# WHAT THE TASK REQUIRES:
Starting from the line that contains "The width and height of the screenshot is (1024, 394).", give back every line through the end of the listing exactly as written and no other line.

# DATASET EXCERPTS:

********

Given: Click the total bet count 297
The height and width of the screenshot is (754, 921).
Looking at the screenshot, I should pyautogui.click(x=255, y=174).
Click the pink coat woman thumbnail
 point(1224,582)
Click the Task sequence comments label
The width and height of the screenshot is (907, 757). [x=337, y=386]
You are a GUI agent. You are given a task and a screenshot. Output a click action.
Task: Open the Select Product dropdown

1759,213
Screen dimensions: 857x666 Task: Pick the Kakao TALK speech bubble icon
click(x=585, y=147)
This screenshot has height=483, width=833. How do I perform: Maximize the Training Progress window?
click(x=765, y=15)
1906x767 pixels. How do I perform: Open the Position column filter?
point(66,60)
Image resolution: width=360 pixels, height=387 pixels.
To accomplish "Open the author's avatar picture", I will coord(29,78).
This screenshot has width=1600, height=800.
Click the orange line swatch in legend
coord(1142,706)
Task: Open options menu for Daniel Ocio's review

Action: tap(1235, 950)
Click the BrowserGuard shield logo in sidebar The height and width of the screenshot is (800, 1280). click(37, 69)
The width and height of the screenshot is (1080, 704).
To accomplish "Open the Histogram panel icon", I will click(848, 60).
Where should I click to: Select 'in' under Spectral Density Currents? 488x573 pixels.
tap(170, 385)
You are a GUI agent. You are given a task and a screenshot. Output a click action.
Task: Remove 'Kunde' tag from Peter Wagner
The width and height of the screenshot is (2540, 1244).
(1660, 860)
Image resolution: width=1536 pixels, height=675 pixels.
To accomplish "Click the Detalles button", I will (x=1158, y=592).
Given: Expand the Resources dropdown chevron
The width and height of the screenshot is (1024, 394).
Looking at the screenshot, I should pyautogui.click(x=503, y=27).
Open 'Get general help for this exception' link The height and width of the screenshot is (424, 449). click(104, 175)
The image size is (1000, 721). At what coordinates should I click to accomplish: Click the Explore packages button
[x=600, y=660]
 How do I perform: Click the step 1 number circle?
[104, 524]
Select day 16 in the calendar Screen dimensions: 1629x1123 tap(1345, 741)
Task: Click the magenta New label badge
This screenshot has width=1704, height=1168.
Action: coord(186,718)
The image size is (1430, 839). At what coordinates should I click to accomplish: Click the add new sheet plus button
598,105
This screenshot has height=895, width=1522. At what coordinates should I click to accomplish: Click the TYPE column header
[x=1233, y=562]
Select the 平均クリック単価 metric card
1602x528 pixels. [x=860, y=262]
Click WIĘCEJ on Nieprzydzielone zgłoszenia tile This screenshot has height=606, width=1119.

********

# WRITTEN REPLY:
The width and height of the screenshot is (1024, 394).
Looking at the screenshot, I should pyautogui.click(x=503, y=27).
Open 'Get general help for this exception' link The height and width of the screenshot is (424, 449). click(104, 175)
The image size is (1000, 721). At what coordinates should I click to accomplish: Click the Explore packages button
[x=600, y=660]
 How do I perform: Click the step 1 number circle?
[104, 524]
Select day 16 in the calendar Screen dimensions: 1629x1123 tap(1345, 741)
Task: Click the magenta New label badge
This screenshot has width=1704, height=1168.
Action: coord(186,718)
The image size is (1430, 839). At what coordinates should I click to accomplish: Click the add new sheet plus button
598,105
This screenshot has height=895, width=1522. At what coordinates should I click to accomplish: Click the TYPE column header
[x=1233, y=562]
Select the 平均クリック単価 metric card
1602x528 pixels. [x=860, y=262]
Click WIĘCEJ on Nieprzydzielone zgłoszenia tile This screenshot has height=606, width=1119.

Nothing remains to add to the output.